Selon la télévision d’État iranienne, Araghtchi s’est adressé aux ambassadeurs étrangers et chefs de mission à Téhéran. Il a déclaré que les manifestations récentes avaient débuté pacifiquement mais s’étaient transformées en violence, affirmant que des puissances étrangères s’étaient immiscées dans les événements.
Par ailleurs, le président américain Donald Trump a déclaré que l’Iran avait contacté les États-Unis et que des discussions pourraient se tenir, mais qu’il pourrait être nécessaire d’agir avant toute rencontre en raison des manifestations en cours.
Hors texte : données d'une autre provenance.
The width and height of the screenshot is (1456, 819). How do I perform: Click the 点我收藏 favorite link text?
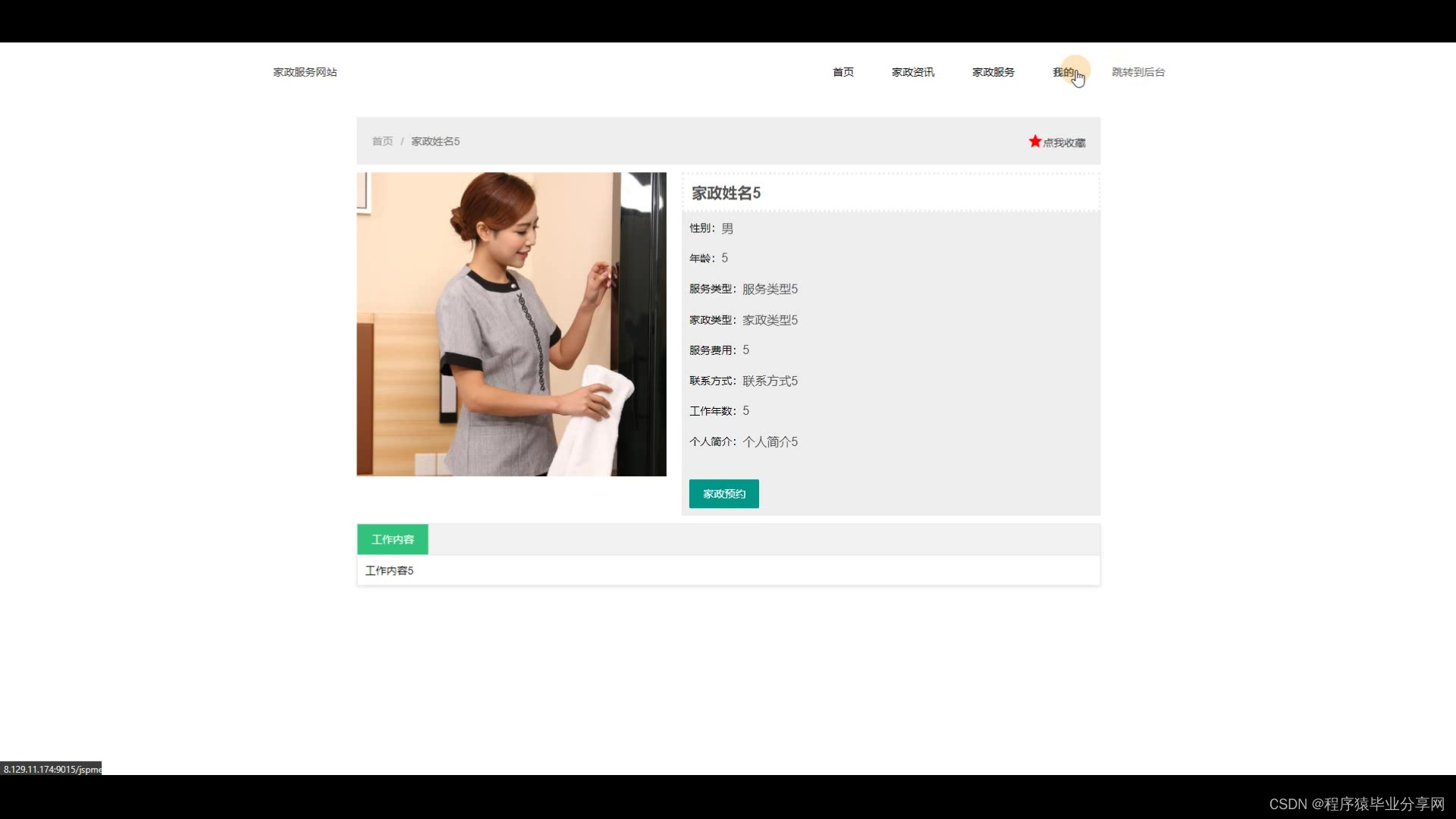click(1064, 143)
Contexte des manifestations en Iran
Le 28 décembre 2025, des commerçants du Grand Bazar de Téhéran ont commencé des manifestations contre la forte dévaluation de la monnaie locale et les difficultés économiques. Ces protestations se sont rapidement étendues à plusieurs villes du pays.
Aucune communication officielle sur les victimes n’a été faite. Selon l’agence HRANA, au 11 janvier, 544 personnes ont été tuées, dont 37 membres des forces de l’ordre, un procureur et huit enfants. Plus de 10 600 personnes ont été arrêtées depuis le début des manifestations.